§ **YOUR GOAL**
Among the entries below, take the line with "This screenshot has width=2034, height=1097." and the line with "The width and height of the screenshot is (1825, 1027).", and output them and every line between them exactly, with nothing else.

(Entries taken from a collection)
>>>

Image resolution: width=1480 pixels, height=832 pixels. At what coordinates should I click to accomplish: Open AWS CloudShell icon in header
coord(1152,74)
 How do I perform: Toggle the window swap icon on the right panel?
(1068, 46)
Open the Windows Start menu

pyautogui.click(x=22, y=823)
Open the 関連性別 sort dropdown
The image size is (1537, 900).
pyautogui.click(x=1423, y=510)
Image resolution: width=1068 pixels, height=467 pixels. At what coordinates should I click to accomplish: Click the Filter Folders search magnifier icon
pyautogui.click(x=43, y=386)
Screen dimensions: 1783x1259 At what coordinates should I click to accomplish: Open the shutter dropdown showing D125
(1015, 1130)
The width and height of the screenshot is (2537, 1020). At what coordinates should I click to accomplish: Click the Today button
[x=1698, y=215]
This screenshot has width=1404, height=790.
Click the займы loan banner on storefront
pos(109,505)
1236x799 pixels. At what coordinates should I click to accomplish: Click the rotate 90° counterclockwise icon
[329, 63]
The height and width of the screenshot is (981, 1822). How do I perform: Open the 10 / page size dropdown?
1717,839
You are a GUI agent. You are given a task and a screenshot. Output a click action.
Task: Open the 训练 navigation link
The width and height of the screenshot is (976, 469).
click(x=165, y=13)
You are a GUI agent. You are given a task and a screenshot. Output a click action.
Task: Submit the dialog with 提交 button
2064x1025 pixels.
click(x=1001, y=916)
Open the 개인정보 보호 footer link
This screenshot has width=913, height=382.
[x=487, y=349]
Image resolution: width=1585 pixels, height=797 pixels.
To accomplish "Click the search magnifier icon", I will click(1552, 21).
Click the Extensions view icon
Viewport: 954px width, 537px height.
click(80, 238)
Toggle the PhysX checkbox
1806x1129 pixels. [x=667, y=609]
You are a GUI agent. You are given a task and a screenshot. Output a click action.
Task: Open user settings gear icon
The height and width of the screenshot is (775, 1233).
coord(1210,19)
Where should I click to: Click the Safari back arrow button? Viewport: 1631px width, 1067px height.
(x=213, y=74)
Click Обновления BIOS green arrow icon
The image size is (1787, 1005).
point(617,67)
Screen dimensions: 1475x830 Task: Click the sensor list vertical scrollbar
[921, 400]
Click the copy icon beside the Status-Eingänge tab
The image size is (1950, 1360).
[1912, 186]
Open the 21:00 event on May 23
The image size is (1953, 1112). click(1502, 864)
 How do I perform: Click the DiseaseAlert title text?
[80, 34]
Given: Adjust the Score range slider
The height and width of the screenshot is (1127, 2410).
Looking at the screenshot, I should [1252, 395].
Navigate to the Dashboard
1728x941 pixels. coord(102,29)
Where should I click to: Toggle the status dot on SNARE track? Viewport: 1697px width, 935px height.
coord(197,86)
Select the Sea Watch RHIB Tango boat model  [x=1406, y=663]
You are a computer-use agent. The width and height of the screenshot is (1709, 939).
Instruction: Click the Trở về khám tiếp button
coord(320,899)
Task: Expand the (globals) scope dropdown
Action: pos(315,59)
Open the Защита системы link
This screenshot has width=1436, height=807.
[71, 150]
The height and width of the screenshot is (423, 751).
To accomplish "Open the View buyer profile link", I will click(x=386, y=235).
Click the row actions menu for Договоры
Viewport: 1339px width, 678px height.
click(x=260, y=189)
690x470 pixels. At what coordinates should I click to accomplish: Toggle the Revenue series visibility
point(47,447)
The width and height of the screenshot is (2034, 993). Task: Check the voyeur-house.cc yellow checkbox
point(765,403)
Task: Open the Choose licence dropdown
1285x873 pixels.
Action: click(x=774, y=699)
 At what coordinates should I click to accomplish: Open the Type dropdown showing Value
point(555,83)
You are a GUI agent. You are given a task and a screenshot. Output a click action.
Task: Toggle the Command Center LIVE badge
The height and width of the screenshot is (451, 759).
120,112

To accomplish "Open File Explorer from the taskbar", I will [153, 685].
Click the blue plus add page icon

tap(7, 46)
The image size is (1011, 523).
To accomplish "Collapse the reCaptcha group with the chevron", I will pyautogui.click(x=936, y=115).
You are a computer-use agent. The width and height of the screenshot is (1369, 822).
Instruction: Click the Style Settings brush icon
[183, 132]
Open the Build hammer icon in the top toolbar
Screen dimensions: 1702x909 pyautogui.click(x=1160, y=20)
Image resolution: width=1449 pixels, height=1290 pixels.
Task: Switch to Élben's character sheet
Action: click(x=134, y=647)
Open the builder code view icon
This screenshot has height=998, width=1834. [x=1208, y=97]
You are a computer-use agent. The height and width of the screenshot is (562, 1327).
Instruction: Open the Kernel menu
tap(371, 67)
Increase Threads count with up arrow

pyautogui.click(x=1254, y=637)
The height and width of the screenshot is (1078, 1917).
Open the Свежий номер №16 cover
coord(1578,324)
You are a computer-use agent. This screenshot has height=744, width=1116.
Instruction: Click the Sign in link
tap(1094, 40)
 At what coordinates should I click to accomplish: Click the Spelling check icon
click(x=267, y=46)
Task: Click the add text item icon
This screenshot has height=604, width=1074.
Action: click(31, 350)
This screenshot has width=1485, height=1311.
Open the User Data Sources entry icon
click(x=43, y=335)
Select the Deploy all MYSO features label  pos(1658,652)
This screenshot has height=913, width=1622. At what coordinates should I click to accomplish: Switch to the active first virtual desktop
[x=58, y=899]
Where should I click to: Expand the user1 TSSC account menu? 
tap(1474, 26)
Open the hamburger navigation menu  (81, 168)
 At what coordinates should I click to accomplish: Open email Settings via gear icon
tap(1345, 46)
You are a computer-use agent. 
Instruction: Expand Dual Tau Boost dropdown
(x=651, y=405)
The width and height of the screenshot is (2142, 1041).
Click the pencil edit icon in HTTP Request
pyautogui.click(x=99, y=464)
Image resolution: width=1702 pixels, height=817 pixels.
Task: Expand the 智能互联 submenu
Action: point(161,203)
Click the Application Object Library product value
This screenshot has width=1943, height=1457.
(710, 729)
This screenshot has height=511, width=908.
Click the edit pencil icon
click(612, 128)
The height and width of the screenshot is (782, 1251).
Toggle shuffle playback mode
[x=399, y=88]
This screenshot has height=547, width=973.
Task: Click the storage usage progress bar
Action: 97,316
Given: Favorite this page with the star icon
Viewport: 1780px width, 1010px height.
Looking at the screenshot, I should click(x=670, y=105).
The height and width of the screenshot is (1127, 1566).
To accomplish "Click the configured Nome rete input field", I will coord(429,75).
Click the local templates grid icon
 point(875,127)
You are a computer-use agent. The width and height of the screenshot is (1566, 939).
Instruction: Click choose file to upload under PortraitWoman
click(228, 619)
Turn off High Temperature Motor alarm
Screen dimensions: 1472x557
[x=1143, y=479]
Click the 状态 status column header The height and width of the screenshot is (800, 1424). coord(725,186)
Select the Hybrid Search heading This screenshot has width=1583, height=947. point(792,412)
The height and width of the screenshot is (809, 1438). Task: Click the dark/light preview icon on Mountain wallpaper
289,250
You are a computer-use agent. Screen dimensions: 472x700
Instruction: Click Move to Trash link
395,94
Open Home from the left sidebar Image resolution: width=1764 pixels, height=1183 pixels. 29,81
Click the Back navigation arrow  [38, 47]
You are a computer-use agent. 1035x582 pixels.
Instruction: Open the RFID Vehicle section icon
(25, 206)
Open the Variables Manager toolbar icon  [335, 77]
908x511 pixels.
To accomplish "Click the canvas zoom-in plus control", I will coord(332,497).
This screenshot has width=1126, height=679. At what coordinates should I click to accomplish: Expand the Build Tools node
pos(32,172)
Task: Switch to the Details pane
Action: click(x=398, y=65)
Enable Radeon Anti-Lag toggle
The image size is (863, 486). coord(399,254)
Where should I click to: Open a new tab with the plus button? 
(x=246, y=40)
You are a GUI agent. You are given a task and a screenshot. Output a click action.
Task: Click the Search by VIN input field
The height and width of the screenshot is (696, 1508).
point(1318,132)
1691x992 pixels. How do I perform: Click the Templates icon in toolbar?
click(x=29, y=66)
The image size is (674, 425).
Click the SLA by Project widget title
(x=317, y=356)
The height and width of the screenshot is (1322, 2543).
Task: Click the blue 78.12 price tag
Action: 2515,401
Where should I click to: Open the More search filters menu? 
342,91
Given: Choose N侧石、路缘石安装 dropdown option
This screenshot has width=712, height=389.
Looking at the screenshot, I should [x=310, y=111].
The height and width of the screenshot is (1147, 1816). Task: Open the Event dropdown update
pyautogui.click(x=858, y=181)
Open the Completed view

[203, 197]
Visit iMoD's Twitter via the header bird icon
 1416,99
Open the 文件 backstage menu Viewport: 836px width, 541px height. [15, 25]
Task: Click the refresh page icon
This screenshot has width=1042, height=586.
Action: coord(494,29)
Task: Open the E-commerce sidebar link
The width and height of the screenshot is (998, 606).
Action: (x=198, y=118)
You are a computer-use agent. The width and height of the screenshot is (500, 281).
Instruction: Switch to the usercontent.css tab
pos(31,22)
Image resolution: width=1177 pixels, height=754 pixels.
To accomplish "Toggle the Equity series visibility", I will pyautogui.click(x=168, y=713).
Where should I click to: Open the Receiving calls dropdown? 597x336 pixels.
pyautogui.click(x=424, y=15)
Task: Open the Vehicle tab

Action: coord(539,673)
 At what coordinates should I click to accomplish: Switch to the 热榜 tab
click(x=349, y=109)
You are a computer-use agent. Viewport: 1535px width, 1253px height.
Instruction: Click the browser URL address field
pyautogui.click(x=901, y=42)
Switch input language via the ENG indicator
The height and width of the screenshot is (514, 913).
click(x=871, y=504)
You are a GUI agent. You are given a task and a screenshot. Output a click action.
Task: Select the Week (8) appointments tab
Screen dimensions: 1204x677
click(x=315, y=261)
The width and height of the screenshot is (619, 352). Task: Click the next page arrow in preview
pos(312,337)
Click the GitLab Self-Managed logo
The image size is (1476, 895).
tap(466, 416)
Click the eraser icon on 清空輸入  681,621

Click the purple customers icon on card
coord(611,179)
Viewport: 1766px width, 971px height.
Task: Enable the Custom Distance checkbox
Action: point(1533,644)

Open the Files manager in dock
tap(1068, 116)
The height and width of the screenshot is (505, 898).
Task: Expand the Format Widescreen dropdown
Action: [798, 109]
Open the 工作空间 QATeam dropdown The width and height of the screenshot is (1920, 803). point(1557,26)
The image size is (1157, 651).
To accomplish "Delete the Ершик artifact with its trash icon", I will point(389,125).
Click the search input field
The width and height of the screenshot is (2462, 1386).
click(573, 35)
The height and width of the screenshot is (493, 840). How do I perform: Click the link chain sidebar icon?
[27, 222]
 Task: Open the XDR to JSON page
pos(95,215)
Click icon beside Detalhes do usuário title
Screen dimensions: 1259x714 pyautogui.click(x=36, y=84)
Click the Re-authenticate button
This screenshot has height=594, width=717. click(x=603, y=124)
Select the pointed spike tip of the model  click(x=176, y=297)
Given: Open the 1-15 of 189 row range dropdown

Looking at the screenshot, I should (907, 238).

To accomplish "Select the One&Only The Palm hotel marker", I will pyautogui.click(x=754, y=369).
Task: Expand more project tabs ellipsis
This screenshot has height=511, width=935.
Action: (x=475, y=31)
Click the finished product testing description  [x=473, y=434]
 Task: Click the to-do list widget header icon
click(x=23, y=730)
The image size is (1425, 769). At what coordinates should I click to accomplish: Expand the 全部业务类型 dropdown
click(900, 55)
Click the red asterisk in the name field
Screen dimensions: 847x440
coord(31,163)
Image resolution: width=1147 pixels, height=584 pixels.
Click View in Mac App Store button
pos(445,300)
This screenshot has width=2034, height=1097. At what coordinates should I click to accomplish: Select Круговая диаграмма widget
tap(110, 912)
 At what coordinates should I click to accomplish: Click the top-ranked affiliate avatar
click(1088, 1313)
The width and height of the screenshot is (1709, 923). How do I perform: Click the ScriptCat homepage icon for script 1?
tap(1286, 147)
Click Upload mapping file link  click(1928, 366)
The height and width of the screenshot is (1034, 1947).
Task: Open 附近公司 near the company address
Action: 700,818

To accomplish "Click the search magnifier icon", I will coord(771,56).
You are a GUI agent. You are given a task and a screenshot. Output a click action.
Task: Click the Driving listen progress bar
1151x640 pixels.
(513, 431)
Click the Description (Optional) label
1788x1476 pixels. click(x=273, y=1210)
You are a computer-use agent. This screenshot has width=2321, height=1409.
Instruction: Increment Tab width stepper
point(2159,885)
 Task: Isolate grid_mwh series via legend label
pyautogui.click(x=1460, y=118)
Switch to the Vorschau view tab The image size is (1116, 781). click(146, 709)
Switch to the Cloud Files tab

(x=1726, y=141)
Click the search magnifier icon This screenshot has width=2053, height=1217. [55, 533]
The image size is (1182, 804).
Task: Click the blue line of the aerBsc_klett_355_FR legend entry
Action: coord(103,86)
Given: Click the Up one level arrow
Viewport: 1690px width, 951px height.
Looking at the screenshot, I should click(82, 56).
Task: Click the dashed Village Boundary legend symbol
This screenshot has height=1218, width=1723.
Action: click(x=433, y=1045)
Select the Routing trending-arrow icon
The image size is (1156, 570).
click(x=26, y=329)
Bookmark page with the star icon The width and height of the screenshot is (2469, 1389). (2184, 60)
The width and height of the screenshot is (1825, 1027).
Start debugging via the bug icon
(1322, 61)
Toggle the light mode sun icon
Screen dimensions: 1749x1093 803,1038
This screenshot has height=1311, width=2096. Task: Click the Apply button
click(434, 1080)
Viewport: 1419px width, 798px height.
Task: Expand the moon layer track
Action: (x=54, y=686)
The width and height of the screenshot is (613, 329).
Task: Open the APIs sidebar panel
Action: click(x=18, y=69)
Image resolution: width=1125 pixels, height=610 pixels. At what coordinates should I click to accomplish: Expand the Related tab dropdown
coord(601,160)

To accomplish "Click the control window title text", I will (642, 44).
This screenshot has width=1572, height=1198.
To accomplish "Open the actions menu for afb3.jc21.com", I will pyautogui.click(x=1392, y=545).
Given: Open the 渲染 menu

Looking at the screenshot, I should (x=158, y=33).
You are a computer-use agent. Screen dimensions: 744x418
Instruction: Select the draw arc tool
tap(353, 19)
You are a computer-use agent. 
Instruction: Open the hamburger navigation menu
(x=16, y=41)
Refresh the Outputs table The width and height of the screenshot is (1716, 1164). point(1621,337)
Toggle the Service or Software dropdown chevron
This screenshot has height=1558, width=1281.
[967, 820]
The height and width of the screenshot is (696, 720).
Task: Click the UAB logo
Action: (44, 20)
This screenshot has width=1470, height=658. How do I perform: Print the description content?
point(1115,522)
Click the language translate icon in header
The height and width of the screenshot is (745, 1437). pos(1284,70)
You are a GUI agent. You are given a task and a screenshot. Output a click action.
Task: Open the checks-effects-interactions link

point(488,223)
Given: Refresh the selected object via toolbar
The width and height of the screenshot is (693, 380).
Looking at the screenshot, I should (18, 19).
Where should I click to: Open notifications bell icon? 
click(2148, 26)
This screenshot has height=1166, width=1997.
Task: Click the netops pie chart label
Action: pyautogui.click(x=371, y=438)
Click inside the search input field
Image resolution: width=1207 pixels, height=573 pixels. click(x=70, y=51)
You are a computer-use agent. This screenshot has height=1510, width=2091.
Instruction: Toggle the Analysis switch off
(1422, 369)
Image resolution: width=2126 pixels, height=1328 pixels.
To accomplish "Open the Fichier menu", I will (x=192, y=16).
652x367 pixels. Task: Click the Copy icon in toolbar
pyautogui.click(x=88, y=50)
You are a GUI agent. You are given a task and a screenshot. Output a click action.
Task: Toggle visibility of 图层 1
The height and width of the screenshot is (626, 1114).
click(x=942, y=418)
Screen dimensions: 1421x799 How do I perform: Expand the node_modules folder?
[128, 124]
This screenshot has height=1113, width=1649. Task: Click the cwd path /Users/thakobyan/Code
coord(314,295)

<<<

§ **ANSWER BOX**
This screenshot has width=2034, height=1097. At what coordinates should I click to accomplish: Select Круговая диаграмма widget
tap(110, 912)
 At what coordinates should I click to accomplish: Click the top-ranked affiliate avatar
click(1088, 1313)
The width and height of the screenshot is (1709, 923). How do I perform: Click the ScriptCat homepage icon for script 1?
tap(1286, 147)
Click Upload mapping file link  click(1928, 366)
The height and width of the screenshot is (1034, 1947).
Task: Open 附近公司 near the company address
Action: 700,818

To accomplish "Click the search magnifier icon", I will coord(771,56).
You are a GUI agent. You are given a task and a screenshot. Output a click action.
Task: Click the Driving listen progress bar
1151x640 pixels.
(513, 431)
Click the Description (Optional) label
1788x1476 pixels. click(x=273, y=1210)
You are a computer-use agent. This screenshot has width=2321, height=1409.
Instruction: Increment Tab width stepper
point(2159,885)
 Task: Isolate grid_mwh series via legend label
pyautogui.click(x=1460, y=118)
Switch to the Vorschau view tab The image size is (1116, 781). click(146, 709)
Switch to the Cloud Files tab

(x=1726, y=141)
Click the search magnifier icon This screenshot has width=2053, height=1217. [55, 533]
The image size is (1182, 804).
Task: Click the blue line of the aerBsc_klett_355_FR legend entry
Action: coord(103,86)
Given: Click the Up one level arrow
Viewport: 1690px width, 951px height.
Looking at the screenshot, I should click(82, 56).
Task: Click the dashed Village Boundary legend symbol
This screenshot has height=1218, width=1723.
Action: click(x=433, y=1045)
Select the Routing trending-arrow icon
The image size is (1156, 570).
click(x=26, y=329)
Bookmark page with the star icon The width and height of the screenshot is (2469, 1389). (2184, 60)
The width and height of the screenshot is (1825, 1027).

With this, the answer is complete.